Strumento musicale aerofono, a canna aperta, in legno o in metallo; il suono vi è prodotto da una sottile colonna d’aria che le labbra dell’esecutore mandano a infrangersi contro il bordo di un foro circolare, provocando la vibrazione dell’aria contenuta nel tubo sonoro.

L’aggettivo “traverso” in seguito fu sottinteso, dato l’assoluto predominio dello strumento nella pratica musicale.

La variazione di altezza dei suoni si ottiene modificando la forma e la velocità di vibrazione della colonna d’aria, o la lunghezza della canna, per mezzo di una serie di fori disposti lungo lo strumento a conveniente distanza.

Il flauto è oggi, di solito, costituito da una canna cilindrica d’argento o metallo argentato di 19 mm di diametro e di 67 cm di lunghezza, smontabile in tre parti. Oltre al foro laterale dell’imboccatura, il flauto è munito di sedici fori e di un sistema di chiavi e di leve che facilitano l’emissione del suono e la diteggiatura. La sua estensione è di tre ottave, da do3 a do6.

Il flauto ha due varianti che differiscono solo per le dimensioni: l’ottavino o flauto piccolo e il flauto contralto o flautone, in fa o in sol, le cui rispettive estensioni vanno dal re4 al si bemolle6, e dal sol2 al sol5.

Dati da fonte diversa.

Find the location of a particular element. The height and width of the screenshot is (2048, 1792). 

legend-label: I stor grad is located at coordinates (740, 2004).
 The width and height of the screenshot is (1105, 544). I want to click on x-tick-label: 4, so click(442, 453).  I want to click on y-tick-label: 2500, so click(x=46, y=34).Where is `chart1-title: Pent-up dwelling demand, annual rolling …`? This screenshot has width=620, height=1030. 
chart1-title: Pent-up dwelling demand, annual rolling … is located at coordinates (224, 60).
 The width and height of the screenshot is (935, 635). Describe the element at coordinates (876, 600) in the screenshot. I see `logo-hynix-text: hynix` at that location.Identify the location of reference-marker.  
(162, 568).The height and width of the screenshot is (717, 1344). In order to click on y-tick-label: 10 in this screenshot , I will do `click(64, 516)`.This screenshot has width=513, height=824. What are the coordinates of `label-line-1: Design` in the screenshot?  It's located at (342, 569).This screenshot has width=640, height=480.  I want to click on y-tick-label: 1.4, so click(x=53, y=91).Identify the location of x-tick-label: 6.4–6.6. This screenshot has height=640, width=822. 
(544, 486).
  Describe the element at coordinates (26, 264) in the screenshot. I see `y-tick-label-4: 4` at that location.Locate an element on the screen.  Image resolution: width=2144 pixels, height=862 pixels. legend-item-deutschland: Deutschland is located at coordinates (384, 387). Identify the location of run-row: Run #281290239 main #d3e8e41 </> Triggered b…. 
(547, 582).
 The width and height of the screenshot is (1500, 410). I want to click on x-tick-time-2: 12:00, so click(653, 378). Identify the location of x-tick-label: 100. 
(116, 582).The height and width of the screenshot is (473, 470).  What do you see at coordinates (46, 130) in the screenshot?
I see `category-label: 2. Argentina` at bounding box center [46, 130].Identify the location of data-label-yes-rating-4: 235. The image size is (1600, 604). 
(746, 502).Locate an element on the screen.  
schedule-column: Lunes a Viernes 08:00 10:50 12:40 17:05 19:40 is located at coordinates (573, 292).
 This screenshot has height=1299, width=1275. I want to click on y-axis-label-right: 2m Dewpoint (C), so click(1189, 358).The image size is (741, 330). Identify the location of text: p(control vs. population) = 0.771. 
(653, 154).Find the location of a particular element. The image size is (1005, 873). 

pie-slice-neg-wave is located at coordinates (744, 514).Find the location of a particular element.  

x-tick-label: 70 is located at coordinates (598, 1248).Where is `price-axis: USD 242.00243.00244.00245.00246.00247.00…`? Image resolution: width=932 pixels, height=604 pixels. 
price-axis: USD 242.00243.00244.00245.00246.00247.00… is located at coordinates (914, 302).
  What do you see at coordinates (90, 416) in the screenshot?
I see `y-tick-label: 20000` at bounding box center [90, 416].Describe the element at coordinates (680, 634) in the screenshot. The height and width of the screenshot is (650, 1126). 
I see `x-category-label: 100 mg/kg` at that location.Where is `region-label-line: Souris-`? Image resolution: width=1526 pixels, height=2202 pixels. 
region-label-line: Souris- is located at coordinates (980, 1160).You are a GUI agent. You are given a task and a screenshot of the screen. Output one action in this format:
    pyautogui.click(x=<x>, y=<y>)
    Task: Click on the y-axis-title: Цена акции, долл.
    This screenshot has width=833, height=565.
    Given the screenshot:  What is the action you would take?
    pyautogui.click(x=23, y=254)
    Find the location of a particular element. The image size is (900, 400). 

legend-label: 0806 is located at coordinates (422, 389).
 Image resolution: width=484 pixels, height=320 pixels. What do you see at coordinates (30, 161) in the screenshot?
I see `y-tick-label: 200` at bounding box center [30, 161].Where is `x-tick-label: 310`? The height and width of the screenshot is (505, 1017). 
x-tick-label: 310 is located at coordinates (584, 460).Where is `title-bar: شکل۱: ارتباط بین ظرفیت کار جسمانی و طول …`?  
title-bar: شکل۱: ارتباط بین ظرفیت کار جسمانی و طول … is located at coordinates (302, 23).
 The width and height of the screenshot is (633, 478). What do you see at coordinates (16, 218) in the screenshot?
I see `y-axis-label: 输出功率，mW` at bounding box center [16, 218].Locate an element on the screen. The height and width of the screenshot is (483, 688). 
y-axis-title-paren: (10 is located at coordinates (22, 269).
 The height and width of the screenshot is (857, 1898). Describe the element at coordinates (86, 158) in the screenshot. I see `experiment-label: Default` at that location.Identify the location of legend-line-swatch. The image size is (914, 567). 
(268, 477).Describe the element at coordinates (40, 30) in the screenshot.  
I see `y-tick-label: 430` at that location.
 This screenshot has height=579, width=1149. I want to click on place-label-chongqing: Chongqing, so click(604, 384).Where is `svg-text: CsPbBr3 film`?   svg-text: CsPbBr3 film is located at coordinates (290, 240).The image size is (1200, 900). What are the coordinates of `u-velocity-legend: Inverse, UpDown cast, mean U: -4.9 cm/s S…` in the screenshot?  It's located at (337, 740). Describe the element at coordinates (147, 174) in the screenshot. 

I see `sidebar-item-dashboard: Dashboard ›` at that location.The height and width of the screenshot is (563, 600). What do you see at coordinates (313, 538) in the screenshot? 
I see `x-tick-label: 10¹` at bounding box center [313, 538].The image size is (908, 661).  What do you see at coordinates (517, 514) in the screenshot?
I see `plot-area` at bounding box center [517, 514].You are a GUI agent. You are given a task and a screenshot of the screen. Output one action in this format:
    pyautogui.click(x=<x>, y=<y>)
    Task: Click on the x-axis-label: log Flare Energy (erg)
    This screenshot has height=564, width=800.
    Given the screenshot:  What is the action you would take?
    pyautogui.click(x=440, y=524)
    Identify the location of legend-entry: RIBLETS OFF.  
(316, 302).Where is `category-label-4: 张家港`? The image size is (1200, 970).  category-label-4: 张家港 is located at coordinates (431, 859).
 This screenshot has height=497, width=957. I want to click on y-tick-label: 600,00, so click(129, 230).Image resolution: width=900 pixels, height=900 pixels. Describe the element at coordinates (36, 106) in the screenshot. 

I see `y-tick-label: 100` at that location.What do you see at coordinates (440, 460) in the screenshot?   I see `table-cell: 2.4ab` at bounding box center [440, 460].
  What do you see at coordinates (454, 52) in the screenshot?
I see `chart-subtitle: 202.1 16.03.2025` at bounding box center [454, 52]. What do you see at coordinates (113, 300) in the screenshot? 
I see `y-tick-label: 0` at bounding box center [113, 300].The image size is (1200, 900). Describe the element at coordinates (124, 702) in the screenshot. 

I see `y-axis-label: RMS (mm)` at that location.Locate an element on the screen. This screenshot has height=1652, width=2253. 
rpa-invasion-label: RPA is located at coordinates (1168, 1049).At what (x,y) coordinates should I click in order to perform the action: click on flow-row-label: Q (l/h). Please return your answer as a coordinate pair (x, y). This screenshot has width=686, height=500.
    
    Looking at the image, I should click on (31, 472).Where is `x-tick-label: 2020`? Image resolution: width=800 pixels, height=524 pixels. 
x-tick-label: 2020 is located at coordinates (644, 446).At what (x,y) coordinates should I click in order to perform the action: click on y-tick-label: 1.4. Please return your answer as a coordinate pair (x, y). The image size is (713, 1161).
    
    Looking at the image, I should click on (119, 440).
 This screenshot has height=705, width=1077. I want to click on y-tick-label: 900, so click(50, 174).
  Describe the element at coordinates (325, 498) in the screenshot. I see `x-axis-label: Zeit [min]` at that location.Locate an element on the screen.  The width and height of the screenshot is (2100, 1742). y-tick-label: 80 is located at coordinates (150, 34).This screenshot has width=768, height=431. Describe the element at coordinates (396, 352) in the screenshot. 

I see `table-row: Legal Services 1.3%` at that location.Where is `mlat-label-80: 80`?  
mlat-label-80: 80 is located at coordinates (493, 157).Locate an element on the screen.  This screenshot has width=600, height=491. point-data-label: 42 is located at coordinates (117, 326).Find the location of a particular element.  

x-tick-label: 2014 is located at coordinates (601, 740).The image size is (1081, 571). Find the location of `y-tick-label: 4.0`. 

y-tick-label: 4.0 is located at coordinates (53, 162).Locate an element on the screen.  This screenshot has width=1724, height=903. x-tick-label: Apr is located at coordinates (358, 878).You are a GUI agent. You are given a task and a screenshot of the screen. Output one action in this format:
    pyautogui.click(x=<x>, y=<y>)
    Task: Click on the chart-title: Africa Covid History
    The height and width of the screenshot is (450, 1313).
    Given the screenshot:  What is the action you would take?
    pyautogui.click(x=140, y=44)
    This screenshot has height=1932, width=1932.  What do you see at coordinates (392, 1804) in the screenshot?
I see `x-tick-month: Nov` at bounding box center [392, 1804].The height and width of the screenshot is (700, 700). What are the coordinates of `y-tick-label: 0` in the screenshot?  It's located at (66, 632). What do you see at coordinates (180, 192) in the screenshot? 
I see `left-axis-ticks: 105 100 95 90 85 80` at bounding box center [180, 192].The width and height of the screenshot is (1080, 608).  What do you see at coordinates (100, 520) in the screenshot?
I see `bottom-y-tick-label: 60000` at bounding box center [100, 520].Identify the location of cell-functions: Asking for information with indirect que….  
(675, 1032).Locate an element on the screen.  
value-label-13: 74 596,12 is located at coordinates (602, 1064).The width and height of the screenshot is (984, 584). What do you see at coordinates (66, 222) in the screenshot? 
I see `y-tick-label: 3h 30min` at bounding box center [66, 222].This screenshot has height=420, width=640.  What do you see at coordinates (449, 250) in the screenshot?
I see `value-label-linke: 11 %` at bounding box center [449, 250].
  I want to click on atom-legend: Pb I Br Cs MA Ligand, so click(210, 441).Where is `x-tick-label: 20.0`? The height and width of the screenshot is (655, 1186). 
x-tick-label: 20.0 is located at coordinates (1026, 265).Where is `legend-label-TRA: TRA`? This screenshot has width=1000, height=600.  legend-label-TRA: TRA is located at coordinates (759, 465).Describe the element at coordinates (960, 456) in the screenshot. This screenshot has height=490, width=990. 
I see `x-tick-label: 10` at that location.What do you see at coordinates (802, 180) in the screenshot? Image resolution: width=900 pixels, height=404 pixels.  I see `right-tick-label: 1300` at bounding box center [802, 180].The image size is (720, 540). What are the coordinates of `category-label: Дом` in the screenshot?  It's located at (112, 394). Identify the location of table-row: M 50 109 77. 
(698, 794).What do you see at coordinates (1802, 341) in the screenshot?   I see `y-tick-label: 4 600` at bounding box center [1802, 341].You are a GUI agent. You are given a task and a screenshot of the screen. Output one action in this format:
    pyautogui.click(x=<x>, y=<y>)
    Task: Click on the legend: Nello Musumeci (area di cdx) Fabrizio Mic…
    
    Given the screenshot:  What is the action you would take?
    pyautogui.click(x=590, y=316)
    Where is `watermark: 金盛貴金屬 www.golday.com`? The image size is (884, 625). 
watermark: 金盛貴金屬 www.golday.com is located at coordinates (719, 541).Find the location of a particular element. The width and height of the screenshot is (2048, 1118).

I flauti diritti e i flauti di Pan o siringhe, utilizzano lo stesso sistema di insufflazione dei flauti, ma la colonna d’aria viene diretta sul bordo superiore della canna. Alcuni fori permettono di modificare l’altezza dei suoni dei flauti diritti, mentre nei flauti di Pan la variazione di altezza risulta da canne giustapposte di differente lunghezza. I flauti a becco o flauti dolci sono muniti di un’imboccatura che facilita l’emissione del suono allo strumentista. Costruiti in legno, sono di forma conica, e posseggono otto fori oltre a quello dell’imboccatura, di cui uno ottaviante senza meccanismo. La loro estensione comprende solo due ottave, e vengono pertanto costruiti con diverse intonazioni: soprano, tenore, contralto e basso. Le antiche civiltà possedevano tre tipi di flauto, che non furono modificati fino al Rinascimento. Nel xviii sec. cominciarono le aggiunte di chiavi, e l’antico flauto traverso diventò nel 1832, grazie alle invenzioni di Böhm, lo strumento attuale, che sembra aver raggiunto la perfezione.

Nei registri d’organo, si distinguono principalmente il flauto dolce, il flauto silvestre, il flauto a cuspide, il flauto traverso (8 piedi), il flauto ottaviante (4 piedi), il flauto a camino (4 piedi). I flauti delle tastiere di pedale sono in legno e generalmente aperti; ma alcuni possono essere tappati e in metallo; i flauti delle tastiere manuali sono costruiti sia in metallo sia in legno. Alcuni registri di flauto misurano solo 2 piedi di altezza. Sono anche detti flagioletto-ottavino o quarta di nazardo.